## Action item
A single number is wanted: how many lines of the records below contain the word "computer".

----------------

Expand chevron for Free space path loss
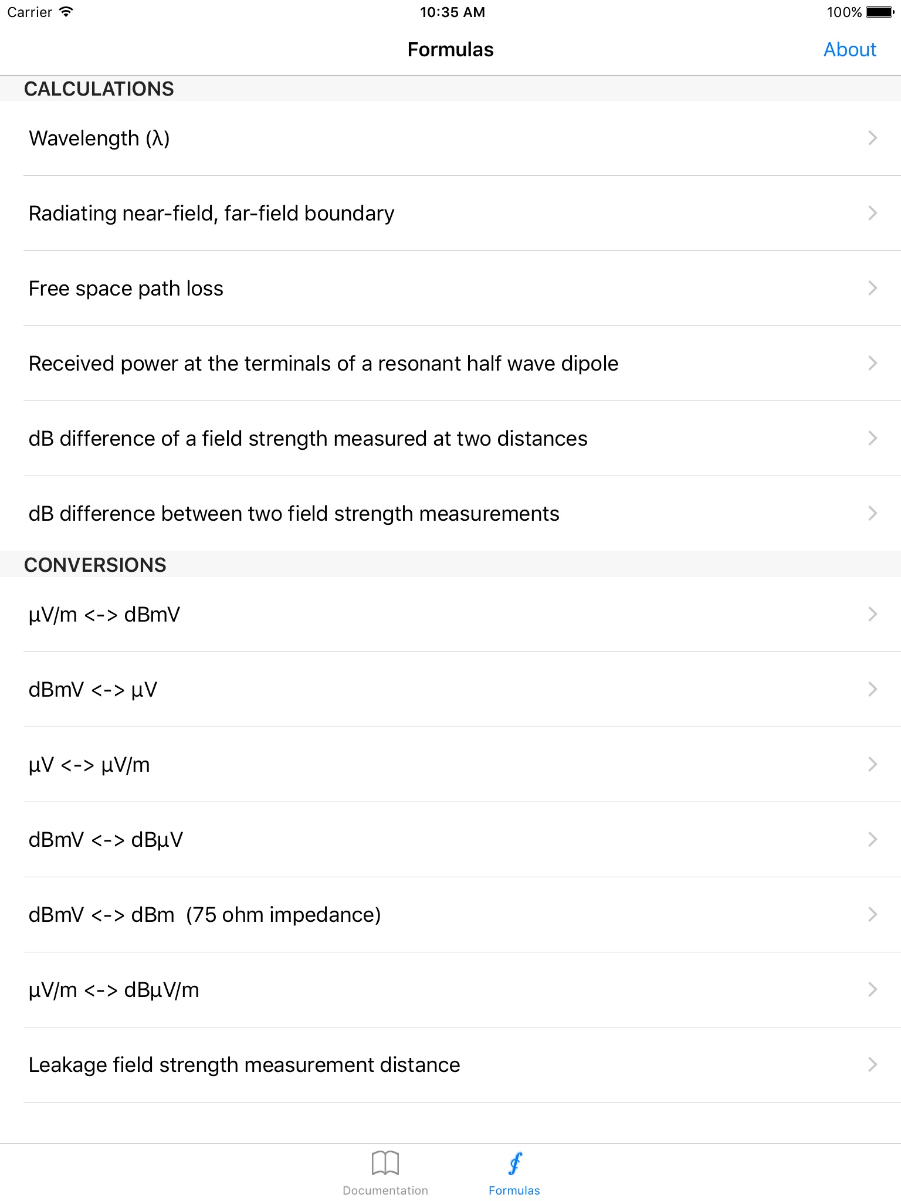This screenshot has height=1201, width=901. (x=872, y=288)
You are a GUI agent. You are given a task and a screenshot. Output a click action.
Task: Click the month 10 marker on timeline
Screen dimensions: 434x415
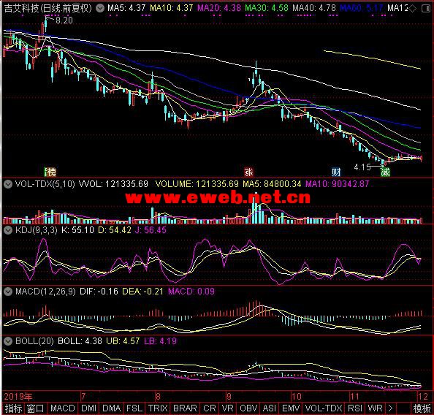coord(296,397)
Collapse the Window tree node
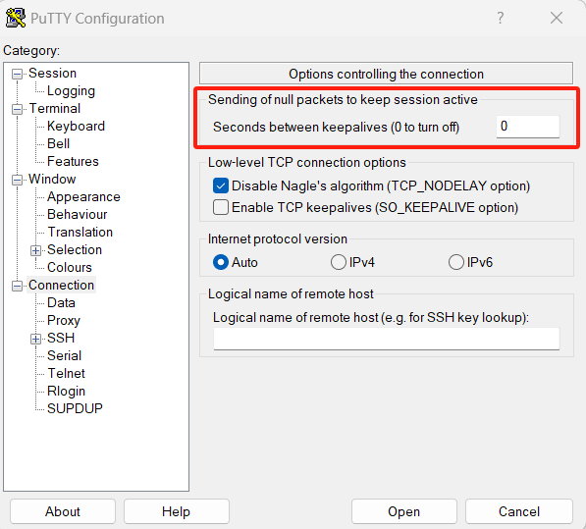Image resolution: width=586 pixels, height=529 pixels. (x=17, y=180)
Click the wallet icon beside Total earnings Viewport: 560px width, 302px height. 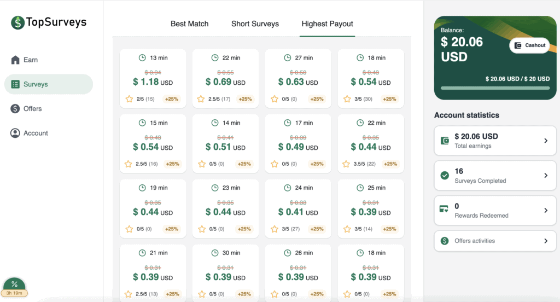point(445,141)
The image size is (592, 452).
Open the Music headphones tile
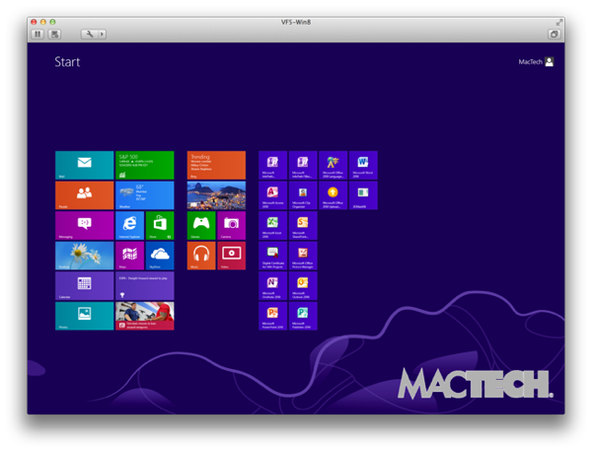(201, 257)
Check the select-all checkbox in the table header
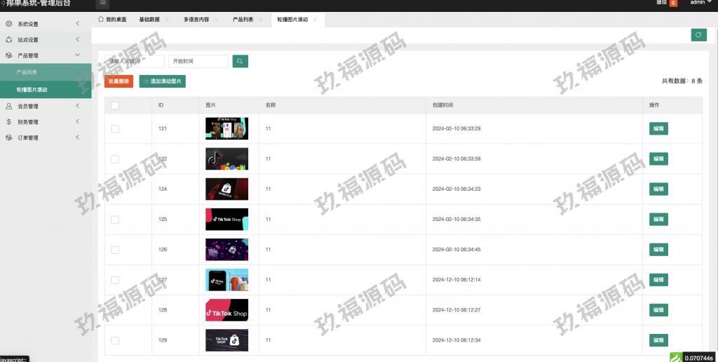Screen dimensions: 718x362 click(115, 106)
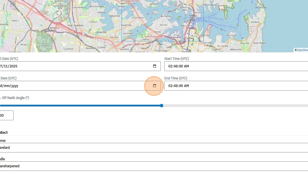Click the Sydney label on the map
The height and width of the screenshot is (172, 308).
(x=190, y=38)
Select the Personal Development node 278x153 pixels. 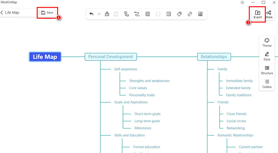pyautogui.click(x=111, y=57)
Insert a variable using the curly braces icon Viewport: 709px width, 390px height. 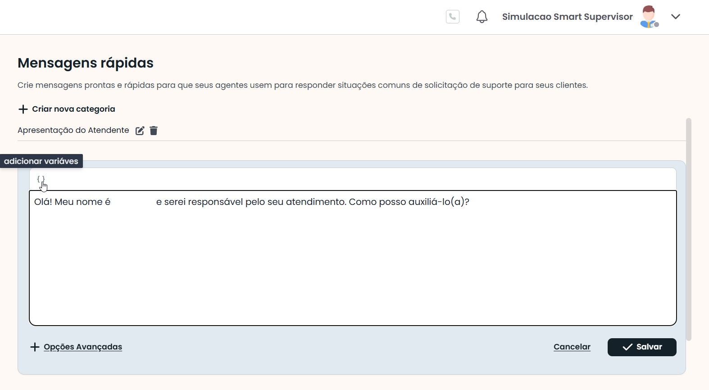(x=41, y=179)
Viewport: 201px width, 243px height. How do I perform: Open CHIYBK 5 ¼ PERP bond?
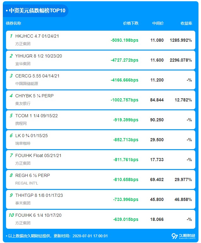34,96
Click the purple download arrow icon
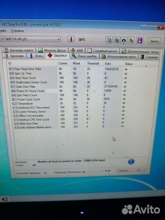 (140, 41)
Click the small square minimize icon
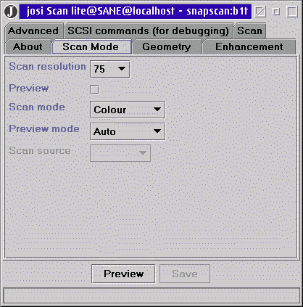The width and height of the screenshot is (303, 307). tap(276, 12)
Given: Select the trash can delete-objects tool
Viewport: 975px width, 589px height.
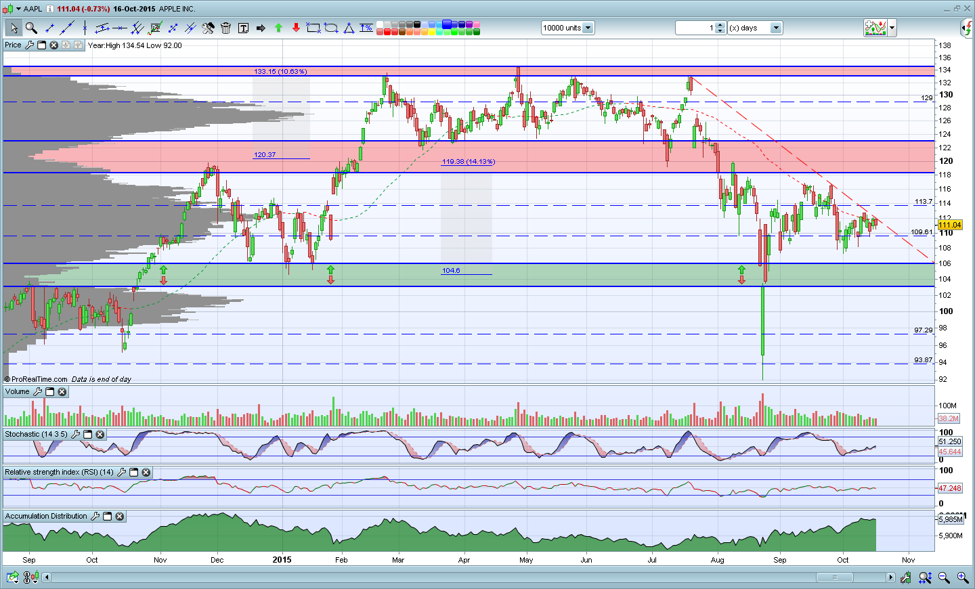Looking at the screenshot, I should (x=225, y=28).
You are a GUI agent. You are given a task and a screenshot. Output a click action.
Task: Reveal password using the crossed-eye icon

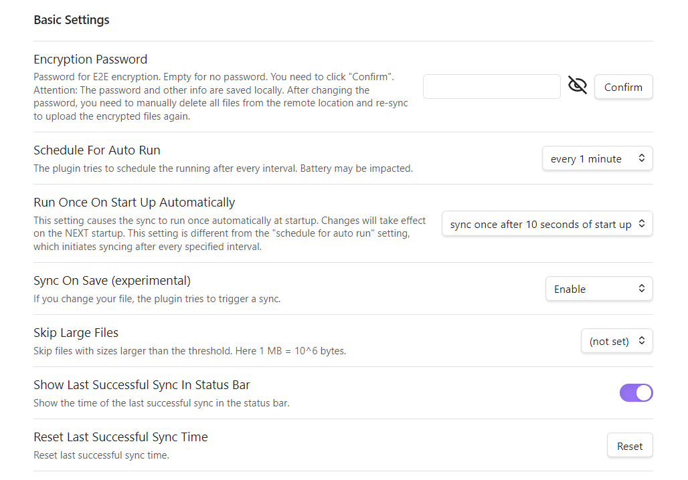click(x=578, y=85)
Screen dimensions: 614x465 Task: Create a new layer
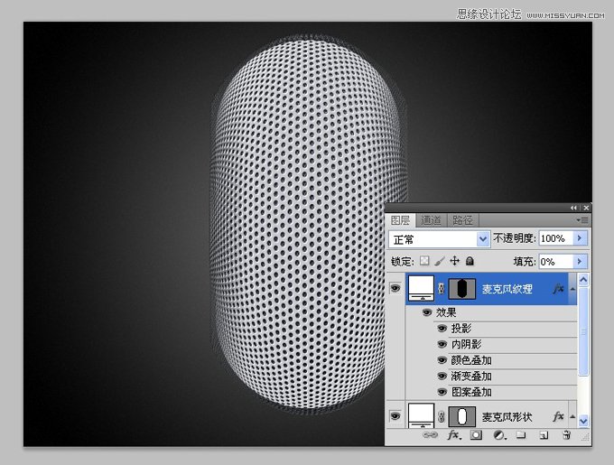coord(544,435)
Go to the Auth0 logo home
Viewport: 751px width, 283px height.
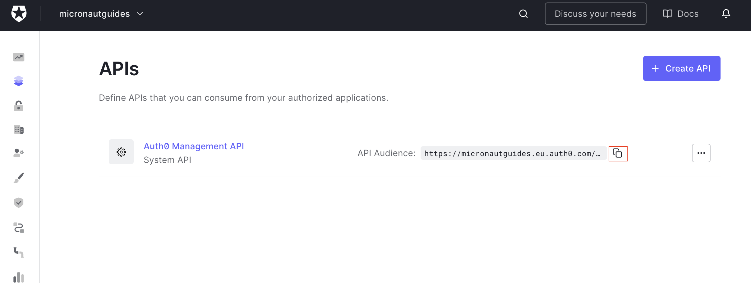point(19,14)
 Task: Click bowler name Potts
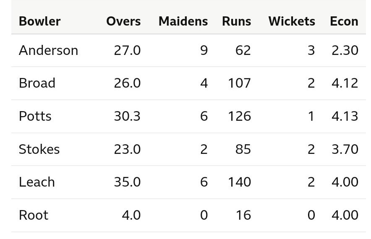coord(35,116)
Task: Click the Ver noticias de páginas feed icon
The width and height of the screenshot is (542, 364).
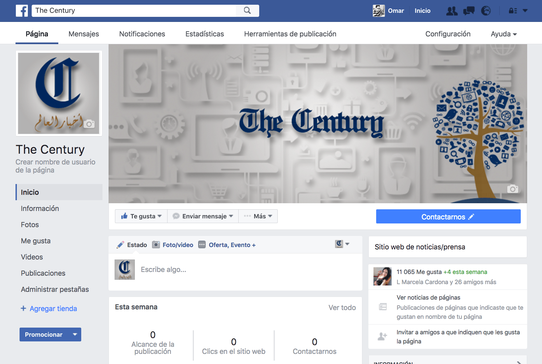Action: click(383, 307)
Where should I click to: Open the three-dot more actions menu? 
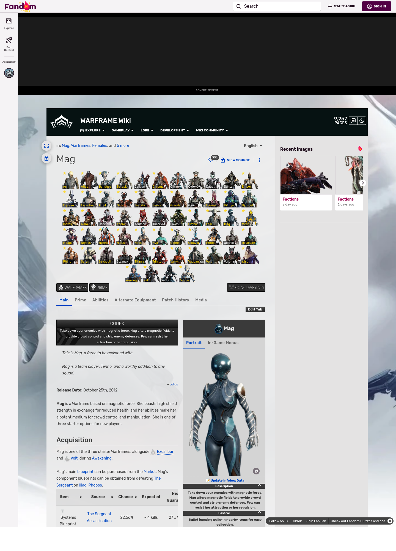259,160
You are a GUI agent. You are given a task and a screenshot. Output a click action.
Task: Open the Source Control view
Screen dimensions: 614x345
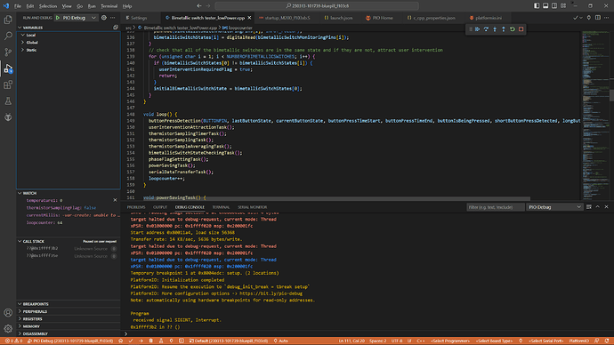[x=8, y=52]
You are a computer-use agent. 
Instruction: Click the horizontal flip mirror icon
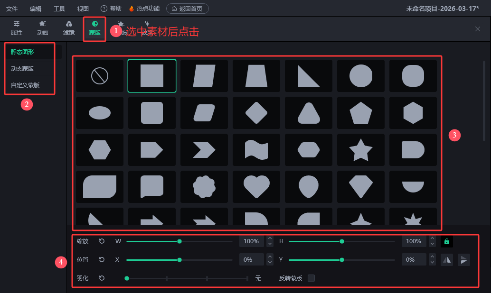pyautogui.click(x=447, y=260)
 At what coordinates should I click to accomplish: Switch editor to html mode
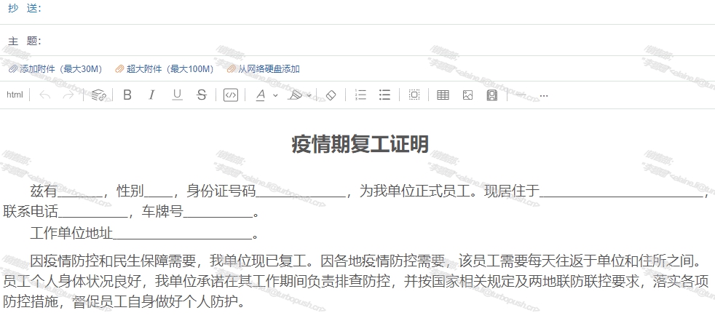(x=15, y=95)
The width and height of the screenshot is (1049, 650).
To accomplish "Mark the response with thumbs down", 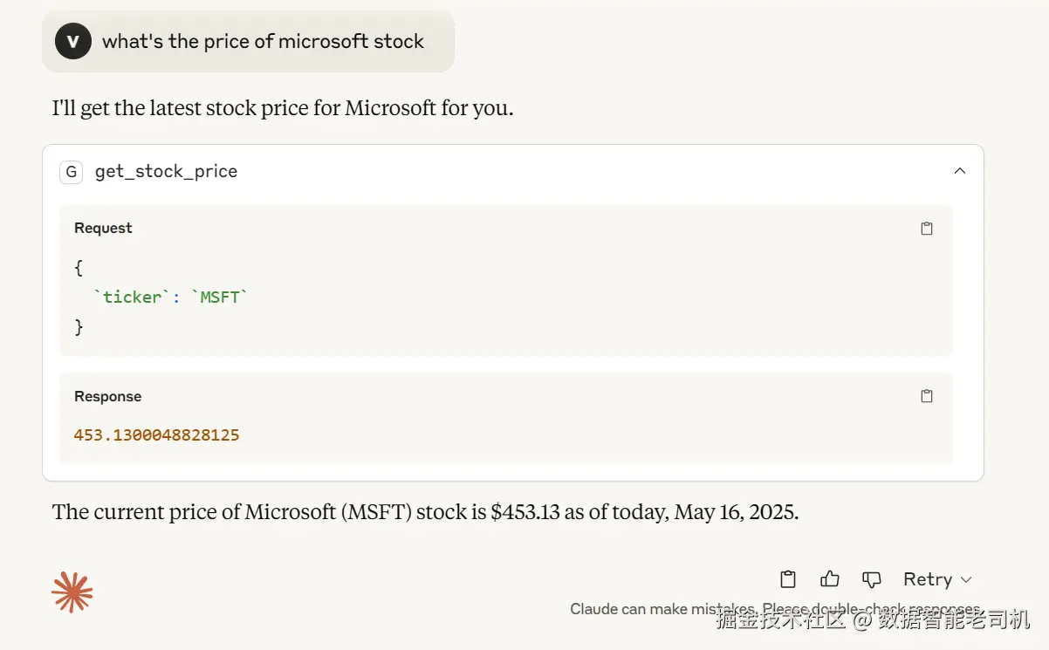I will coord(871,579).
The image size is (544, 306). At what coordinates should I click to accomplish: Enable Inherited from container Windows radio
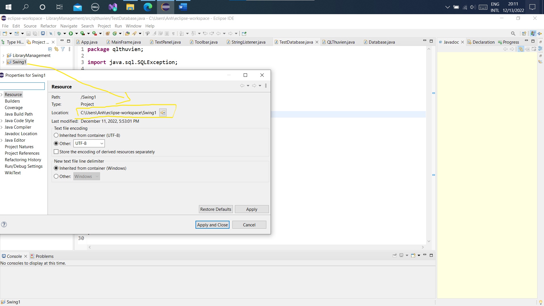(x=56, y=168)
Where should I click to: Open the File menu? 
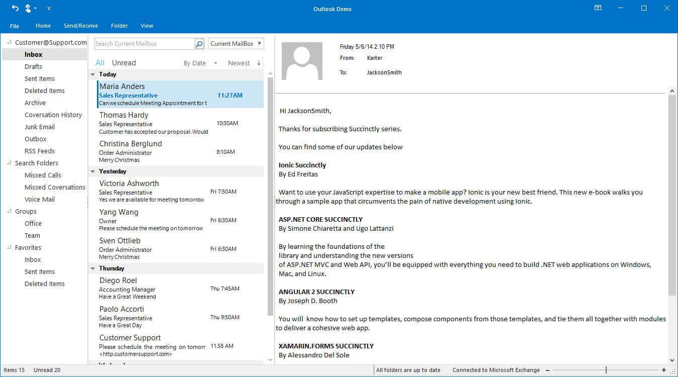(15, 26)
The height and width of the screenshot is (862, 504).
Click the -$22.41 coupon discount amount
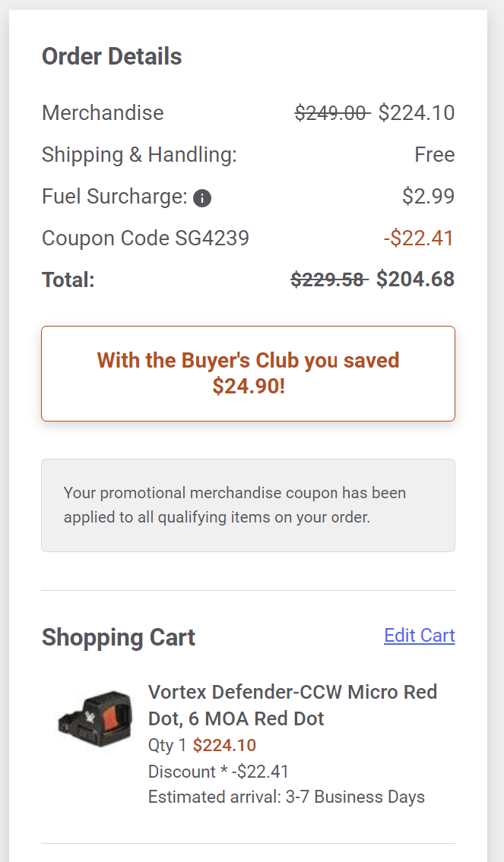(x=419, y=238)
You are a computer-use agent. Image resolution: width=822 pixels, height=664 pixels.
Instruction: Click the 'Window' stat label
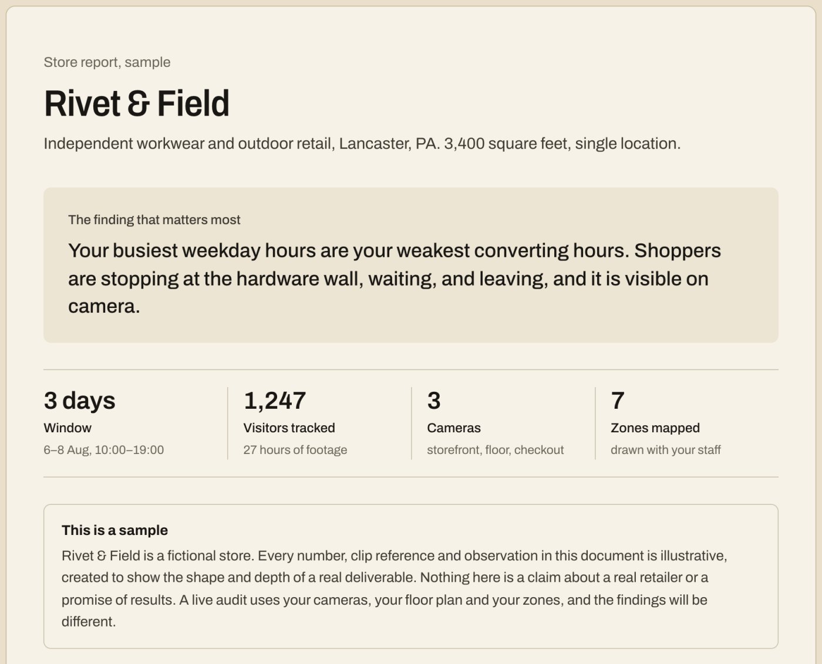[x=68, y=428]
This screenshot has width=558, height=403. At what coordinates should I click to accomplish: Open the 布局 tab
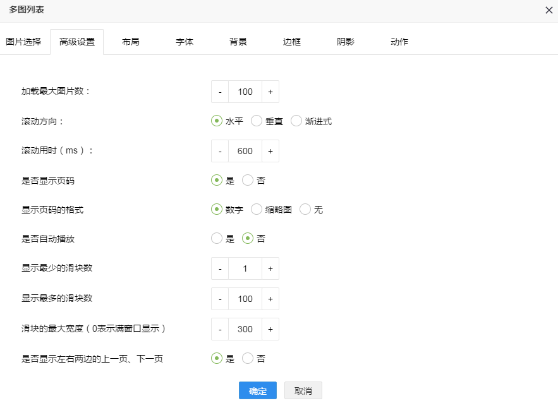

----------------

## Final answer
2